São garotos como Jonathan que passaram a ser observados de perto por
estrategistas mililtares que acabam de receber plenos poderes do
presidente Barack Obama e do governo inglês para desenvolver uma estratégia antichinesa
na guerra pelo controle da internet. Segundo a Casa Branca, cerca de
60% das empresas norte-americanas que tiveram seus sites invadidos por crackers acabaram pedindo falência.

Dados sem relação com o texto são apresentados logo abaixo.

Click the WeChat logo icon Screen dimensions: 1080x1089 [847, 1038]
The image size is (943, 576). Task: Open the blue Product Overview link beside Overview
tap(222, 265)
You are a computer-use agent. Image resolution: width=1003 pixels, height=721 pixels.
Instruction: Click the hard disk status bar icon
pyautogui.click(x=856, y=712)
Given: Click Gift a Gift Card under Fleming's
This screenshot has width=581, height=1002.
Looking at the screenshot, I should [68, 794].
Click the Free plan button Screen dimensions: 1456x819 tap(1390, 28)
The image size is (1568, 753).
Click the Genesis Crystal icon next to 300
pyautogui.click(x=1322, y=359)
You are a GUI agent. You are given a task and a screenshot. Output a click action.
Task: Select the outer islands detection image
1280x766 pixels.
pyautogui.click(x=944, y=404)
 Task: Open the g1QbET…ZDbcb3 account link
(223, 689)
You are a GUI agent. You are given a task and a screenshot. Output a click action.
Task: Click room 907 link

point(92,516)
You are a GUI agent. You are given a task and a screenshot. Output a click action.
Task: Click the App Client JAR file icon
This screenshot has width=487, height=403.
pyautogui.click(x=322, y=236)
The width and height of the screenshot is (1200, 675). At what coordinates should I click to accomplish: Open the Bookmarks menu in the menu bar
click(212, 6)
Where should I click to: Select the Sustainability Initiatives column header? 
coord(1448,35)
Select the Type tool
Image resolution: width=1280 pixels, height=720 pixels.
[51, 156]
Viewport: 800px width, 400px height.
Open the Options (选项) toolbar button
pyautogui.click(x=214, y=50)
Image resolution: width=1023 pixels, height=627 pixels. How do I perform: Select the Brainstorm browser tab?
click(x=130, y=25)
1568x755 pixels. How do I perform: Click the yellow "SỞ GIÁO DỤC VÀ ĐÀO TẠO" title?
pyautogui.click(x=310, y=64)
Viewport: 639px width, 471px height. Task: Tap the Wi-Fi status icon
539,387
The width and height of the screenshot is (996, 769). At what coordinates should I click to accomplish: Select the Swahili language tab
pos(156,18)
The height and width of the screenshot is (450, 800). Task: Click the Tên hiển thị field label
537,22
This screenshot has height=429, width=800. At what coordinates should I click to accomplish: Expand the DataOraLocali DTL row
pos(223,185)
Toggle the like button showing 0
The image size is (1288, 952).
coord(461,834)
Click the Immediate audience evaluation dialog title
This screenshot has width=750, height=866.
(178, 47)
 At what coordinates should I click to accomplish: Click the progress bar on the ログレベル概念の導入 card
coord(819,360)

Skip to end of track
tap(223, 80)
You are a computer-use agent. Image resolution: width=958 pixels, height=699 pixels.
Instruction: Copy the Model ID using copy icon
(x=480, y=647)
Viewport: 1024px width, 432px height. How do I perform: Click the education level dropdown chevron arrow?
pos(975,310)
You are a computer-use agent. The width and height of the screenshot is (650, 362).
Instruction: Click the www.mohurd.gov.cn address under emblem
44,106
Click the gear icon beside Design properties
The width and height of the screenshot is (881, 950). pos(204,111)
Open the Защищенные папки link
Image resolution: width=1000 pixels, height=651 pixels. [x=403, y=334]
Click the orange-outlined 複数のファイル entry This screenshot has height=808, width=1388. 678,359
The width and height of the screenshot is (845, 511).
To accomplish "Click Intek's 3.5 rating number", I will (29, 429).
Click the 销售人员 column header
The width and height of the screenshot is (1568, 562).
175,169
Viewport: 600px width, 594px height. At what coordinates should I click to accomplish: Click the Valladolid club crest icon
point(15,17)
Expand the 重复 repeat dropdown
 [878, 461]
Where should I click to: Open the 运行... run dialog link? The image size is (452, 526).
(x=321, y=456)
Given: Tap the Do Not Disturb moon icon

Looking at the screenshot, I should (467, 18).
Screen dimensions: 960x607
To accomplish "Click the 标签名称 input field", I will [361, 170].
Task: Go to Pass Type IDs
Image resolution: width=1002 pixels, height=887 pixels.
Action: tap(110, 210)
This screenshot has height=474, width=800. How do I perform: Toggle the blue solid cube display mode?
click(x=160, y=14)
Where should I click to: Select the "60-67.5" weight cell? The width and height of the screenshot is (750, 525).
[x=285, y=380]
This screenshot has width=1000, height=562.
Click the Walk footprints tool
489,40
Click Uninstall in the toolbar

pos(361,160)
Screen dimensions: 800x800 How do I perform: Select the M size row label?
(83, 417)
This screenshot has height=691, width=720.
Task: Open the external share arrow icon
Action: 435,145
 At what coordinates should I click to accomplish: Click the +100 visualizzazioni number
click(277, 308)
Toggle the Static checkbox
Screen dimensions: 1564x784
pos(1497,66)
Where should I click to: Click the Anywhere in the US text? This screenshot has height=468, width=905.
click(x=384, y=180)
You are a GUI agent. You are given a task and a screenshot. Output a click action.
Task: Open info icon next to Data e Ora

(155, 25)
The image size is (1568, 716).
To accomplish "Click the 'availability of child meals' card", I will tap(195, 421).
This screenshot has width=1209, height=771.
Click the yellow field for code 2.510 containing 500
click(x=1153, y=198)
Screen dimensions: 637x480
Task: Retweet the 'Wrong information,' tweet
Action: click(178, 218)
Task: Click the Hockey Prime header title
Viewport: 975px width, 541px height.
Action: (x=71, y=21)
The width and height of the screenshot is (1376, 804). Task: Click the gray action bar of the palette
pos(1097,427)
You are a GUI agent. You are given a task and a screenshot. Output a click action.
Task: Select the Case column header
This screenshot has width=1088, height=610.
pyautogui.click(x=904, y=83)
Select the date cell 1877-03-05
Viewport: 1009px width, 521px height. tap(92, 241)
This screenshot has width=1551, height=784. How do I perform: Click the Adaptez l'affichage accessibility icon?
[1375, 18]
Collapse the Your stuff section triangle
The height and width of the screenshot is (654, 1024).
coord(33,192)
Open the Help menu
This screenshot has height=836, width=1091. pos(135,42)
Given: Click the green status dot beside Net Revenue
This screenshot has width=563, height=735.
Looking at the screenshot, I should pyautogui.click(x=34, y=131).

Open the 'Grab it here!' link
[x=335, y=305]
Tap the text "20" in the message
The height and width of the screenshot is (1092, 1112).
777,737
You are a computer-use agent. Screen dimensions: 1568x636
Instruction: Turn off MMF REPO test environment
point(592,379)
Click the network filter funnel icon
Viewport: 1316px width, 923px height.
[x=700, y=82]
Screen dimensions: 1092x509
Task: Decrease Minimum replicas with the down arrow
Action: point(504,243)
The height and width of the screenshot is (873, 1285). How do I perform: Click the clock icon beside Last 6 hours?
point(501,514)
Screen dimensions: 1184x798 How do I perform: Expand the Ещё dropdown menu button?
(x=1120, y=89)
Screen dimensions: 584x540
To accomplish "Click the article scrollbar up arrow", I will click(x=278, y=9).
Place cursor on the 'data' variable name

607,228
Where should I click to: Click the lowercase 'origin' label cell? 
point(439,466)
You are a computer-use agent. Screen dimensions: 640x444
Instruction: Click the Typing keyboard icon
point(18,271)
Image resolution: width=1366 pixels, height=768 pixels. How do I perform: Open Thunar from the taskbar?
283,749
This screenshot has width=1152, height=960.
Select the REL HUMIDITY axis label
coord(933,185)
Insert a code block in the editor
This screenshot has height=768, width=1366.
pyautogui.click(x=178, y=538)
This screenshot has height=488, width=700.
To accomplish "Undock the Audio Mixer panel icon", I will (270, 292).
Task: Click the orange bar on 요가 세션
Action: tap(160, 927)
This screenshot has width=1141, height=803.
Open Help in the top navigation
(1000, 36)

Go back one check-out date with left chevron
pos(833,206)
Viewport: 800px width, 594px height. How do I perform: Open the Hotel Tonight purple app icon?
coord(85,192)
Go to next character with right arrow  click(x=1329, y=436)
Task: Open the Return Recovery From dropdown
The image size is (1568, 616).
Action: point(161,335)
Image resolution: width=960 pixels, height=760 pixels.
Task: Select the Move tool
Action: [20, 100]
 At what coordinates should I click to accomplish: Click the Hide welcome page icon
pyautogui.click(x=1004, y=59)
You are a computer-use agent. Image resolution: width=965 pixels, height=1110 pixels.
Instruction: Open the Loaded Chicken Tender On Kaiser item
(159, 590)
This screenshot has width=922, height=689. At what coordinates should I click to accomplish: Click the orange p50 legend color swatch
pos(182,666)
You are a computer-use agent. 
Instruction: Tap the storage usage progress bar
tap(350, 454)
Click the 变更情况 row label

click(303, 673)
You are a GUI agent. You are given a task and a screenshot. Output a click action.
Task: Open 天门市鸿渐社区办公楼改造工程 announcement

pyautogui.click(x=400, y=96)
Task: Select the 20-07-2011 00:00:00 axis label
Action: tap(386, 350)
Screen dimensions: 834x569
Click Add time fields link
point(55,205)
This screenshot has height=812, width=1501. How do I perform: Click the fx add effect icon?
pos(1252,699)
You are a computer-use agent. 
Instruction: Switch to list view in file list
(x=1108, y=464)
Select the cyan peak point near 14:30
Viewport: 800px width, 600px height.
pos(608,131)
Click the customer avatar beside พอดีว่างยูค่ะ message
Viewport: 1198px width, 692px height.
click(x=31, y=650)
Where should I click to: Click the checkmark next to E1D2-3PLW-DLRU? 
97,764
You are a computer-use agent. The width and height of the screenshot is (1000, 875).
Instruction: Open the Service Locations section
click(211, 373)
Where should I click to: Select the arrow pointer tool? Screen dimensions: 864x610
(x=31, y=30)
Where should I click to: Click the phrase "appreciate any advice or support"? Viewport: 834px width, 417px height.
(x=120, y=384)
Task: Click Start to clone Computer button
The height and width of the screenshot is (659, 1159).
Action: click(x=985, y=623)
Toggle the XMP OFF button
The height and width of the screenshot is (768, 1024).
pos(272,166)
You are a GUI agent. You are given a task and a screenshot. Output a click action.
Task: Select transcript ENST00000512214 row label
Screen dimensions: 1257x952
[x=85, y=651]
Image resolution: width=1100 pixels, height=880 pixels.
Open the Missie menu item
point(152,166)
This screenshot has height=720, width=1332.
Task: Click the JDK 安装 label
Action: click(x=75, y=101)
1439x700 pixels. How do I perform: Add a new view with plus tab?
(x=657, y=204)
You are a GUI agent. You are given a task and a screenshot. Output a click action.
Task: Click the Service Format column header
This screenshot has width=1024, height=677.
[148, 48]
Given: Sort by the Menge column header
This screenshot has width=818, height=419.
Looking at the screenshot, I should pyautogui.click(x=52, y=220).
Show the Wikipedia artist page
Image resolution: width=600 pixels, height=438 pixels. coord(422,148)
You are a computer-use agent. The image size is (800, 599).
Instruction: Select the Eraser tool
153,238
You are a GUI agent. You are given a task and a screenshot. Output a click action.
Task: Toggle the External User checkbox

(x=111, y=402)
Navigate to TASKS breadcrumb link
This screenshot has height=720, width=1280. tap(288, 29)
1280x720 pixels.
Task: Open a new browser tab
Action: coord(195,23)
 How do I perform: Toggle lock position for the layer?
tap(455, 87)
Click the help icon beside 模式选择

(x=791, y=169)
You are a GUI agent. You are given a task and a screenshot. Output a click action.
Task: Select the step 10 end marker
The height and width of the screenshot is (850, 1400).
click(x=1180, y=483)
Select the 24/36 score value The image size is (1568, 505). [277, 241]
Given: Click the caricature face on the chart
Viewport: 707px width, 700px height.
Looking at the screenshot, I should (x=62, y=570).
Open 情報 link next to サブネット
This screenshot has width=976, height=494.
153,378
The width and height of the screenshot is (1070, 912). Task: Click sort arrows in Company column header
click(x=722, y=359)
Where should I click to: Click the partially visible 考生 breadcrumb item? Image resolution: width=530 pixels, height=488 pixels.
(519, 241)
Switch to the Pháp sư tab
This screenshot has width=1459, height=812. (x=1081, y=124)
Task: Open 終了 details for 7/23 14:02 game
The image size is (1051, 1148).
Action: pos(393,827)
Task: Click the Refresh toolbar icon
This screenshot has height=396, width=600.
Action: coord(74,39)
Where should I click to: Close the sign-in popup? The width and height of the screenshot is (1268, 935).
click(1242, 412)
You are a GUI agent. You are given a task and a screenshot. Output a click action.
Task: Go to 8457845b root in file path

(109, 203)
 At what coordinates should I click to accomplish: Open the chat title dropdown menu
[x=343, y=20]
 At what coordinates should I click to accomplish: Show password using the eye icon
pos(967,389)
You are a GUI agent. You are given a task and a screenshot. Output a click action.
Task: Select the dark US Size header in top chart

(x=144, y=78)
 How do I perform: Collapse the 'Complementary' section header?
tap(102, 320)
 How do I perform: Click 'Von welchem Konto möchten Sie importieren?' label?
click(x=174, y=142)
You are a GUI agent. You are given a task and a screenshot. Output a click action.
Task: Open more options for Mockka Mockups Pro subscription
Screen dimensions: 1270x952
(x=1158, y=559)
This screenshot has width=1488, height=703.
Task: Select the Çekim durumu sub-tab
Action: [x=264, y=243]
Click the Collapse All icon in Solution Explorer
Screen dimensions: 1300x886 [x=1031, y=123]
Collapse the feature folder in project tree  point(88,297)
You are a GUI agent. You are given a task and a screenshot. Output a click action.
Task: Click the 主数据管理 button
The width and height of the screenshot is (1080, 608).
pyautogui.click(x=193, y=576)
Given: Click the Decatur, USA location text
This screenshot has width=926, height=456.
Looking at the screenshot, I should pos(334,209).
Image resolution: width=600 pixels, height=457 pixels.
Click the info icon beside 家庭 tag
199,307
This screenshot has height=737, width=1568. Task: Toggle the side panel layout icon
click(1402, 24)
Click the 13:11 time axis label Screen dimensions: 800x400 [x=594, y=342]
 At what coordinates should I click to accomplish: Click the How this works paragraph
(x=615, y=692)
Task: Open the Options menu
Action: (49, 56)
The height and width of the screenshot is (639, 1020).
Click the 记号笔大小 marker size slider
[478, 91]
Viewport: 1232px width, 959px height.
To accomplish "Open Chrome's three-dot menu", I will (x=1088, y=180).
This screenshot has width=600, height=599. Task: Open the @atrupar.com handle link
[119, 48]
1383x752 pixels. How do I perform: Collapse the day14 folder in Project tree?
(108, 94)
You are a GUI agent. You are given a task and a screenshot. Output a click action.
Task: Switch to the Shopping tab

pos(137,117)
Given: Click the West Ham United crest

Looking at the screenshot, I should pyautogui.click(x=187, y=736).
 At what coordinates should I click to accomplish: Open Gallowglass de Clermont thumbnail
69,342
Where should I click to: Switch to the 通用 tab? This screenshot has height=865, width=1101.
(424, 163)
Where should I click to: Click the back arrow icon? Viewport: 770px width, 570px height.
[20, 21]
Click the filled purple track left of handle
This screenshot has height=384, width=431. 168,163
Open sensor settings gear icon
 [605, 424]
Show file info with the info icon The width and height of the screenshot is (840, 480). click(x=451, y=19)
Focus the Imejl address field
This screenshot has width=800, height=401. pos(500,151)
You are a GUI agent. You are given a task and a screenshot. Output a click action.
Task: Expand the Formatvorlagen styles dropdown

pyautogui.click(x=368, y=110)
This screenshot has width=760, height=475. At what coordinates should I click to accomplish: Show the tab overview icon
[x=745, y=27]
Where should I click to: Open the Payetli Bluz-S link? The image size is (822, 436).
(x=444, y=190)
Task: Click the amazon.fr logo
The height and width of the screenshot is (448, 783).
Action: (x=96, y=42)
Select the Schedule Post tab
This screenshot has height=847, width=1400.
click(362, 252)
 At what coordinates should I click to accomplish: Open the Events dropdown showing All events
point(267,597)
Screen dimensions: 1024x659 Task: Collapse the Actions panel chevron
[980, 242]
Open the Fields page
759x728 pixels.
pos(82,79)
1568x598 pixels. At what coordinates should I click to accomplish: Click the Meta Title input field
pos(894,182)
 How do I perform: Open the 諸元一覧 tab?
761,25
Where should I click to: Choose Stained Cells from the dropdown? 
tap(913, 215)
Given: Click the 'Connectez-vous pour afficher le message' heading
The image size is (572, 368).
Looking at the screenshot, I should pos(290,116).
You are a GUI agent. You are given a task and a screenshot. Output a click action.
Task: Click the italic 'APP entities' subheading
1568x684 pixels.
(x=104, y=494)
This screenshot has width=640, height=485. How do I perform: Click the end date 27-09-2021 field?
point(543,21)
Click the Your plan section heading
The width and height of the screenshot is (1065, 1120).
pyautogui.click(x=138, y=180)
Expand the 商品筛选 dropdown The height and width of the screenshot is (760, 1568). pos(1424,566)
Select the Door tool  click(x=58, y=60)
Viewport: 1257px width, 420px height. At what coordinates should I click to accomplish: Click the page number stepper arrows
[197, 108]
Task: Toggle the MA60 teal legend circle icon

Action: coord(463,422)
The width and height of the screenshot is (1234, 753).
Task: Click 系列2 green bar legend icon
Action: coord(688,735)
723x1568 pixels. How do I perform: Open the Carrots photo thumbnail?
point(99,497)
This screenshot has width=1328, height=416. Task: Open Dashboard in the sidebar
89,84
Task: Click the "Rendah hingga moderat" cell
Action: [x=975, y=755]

Até agora a principal estratégia do Pentágono era criar muros virtuais (firewall) contra invasões de redes de computadores, mas os especialistas já se deram conta que a defesa passiva é inútil, porque a criatividade dos cyber jedis
é quase infinita. Para cada muro criado surgem imediatamente dezenas de
opções sobre como derrubá-lo. Por isso a tendência é investir nas ações
ofensivas, atacando os centros onde se aglutinam os guerreiros
virtuais.
O problema é que a dispersão é enorme nessa área, da mesma forma que o
altíssimo índice de privatização das empresas ligadas ao gerenciamento
de informações na web complica a ação dos militares, cuja cultura
operacional é tradicionalmente centralizadora e vertical. Nos Estados
Unidos, de 80% a 90% dos bancos de dados estão em mãos privadas,
o que torna extremamente relevante o papel da Google, a megacorporação
no setor de informações e a terceira maior empresa privada do mundo no
ramo das comunicações.
A estratégia da Google na Guerra Fria cibernética é fundamental para a
balança do poder entre os Estados Unidos e a China, mas também transcendental para nós,
que usamos gratuitamente os mecanismos de busca, correio eletrônico,
YouTube e dezenas de outros aplicativos desenvolvidos pela empresa para
captar nossas preferências e dados pessoais.
[1]Neologismo
criado para expressar o ato de identificar códigos, senhas e arquivos
protegidos em computadores ou redes de computadores. Os crackers são o oposto dos hackers, que desenvolvem novos softwares.
3 comentários:
O jeito é migramos para a deep web.
Nossas crianças já estão sendo treinadas nos jogos e brinquedos de controle remoto.
Beijos!
Blog do Turquinho não tem nada de turco. Blog do Turquinho é excelente. Excelentes informações culturais, políticas e éticas. Matéria especial sobre a transmigração da guerra fria do concreto para o intangível da Internet, demonstra isso. Politicamente correta. Saudações virtuais do Blog do Professor Tim.